“It is true, very true that this is he, little King Loc,” replied Honey-Bee. “See, all you little men, how I laugh and how happy I am.”
And she began to weep. Her tears fell on her lover’s face, but they were tears of joy; and with them were mingled tiny bursts of laughter and a thousand endearing words without sense, like the lisp of a little child. She quite forgot that the sight of her joy might sadden the heart of King Loc.
“My beloved,” said George, “I find you again such as I had longed for: the fairest and dearest of beings.
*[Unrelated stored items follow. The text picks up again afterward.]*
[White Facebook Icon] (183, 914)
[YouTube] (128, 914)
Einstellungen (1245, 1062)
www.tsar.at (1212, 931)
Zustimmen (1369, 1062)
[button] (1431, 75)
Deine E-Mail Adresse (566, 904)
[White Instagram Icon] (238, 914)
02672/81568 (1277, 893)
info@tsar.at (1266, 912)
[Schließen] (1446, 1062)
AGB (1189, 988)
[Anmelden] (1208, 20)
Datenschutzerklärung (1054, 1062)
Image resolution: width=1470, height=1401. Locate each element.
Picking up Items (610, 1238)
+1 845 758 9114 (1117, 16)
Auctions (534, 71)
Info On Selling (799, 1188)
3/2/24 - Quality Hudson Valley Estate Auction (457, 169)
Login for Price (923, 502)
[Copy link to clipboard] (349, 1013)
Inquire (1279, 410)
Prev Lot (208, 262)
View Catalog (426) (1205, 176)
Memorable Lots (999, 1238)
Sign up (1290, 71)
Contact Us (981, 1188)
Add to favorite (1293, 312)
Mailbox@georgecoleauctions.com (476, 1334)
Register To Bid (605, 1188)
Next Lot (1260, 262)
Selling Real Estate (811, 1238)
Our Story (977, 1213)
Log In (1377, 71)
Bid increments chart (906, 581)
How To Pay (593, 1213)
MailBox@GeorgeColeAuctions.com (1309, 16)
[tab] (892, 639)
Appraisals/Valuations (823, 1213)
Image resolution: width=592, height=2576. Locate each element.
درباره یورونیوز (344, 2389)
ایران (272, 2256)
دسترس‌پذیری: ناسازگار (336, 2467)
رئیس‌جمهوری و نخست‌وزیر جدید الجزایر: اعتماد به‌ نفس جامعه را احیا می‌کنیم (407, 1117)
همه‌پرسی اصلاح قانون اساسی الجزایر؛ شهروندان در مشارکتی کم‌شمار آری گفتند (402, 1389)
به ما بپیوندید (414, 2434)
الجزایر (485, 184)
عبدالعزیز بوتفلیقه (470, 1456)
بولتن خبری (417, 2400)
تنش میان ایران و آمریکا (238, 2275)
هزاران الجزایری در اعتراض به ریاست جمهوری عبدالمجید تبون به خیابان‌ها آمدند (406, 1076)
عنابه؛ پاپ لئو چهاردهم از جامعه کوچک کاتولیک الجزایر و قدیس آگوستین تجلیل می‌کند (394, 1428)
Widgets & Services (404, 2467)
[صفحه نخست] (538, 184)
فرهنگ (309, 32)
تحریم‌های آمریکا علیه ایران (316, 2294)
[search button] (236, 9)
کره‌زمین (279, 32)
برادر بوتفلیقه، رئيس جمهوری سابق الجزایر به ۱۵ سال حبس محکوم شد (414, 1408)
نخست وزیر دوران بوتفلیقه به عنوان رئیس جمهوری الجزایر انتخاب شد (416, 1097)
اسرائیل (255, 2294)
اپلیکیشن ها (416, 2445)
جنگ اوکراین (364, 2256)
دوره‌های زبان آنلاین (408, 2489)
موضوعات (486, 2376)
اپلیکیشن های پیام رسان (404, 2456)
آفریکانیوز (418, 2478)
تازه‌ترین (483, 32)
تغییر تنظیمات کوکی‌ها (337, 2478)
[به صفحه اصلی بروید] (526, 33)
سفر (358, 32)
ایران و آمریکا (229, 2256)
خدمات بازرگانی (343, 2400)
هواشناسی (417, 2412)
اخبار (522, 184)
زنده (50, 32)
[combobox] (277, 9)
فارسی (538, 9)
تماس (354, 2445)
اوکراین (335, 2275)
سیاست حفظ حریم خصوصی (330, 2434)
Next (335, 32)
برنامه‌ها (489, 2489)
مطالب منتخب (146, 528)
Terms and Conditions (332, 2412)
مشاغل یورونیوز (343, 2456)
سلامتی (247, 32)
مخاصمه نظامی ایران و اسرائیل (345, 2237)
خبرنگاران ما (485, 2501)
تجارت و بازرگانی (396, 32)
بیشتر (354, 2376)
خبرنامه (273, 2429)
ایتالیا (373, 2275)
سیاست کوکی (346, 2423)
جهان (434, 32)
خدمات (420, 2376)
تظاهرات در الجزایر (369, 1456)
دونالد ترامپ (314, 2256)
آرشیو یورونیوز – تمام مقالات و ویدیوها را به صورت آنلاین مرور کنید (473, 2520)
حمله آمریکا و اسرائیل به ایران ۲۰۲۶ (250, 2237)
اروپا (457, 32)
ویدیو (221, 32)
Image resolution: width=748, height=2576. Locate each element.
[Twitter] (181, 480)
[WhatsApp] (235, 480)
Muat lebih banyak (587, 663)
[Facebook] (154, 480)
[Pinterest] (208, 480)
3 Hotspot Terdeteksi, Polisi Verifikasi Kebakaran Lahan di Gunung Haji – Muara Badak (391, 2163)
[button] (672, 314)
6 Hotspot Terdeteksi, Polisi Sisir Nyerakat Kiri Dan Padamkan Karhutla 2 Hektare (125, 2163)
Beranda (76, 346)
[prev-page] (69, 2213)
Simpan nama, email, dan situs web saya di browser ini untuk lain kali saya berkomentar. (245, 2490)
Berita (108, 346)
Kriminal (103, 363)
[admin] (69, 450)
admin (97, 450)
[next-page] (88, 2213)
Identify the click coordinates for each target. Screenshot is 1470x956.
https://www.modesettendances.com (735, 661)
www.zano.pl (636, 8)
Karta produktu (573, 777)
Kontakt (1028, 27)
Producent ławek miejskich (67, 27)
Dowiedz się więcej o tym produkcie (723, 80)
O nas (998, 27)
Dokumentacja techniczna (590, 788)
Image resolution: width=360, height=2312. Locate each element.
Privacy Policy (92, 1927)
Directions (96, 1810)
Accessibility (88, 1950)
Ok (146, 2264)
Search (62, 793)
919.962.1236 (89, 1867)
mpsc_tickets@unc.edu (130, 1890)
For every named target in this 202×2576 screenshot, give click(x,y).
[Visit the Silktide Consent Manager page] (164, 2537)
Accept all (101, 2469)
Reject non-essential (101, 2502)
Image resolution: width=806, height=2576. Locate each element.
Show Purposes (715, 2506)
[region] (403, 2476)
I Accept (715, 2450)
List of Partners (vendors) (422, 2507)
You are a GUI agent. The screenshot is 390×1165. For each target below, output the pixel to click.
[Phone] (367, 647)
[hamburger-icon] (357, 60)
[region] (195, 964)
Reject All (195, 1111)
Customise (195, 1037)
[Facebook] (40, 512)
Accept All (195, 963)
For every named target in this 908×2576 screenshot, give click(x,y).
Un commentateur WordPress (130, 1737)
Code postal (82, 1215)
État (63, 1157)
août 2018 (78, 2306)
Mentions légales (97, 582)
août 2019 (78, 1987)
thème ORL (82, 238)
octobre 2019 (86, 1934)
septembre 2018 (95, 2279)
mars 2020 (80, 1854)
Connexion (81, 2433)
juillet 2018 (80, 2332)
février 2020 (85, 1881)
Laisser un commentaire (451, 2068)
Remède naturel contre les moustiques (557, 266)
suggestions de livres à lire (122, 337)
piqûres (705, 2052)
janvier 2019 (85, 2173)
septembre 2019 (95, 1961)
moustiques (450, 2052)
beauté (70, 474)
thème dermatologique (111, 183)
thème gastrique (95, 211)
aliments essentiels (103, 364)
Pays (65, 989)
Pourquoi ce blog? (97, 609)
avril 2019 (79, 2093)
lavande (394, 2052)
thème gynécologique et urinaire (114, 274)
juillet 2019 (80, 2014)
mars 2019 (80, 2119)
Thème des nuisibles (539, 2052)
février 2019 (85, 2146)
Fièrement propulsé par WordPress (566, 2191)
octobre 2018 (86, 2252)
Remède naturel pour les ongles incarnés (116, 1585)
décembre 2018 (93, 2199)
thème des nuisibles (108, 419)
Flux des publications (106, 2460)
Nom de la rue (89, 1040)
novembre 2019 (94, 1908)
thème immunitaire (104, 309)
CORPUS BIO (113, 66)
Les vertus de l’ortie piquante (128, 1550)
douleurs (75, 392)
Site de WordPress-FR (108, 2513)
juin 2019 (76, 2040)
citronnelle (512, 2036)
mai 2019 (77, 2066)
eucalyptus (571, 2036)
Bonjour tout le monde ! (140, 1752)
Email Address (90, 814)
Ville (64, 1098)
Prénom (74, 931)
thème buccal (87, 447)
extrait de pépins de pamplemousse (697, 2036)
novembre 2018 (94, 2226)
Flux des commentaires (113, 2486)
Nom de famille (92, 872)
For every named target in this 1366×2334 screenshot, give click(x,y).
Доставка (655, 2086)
You love me! Thank heaven, you love me! But, Honey-Bee, do you not also love King Loc a little, who delivered me out of the glass dungeon in which the nixies held me captive far away from you?”
Honey-Bee turned to King Loc.
“Little King Loc, and did you do this?” she cried. “You loved me, and yet you rescued the one I love and who loves me——”
Words failed her and she fell on her knees, her head in her hands.
All the little men who witnessed this scene deluged their cross-bows with tears. Only King Loc remained serene. And Honcy-Bee, overcome by his magnanimity and his goodness, felt for him the love of a daughter for a father.
She took her lover’s hand.
“George,” she said, “I love you. God knows how much I love you. But how can I leave little King Loc?”
“Hallo, there?” King Loc cried in a terrible voice, “now you are my prisoners!”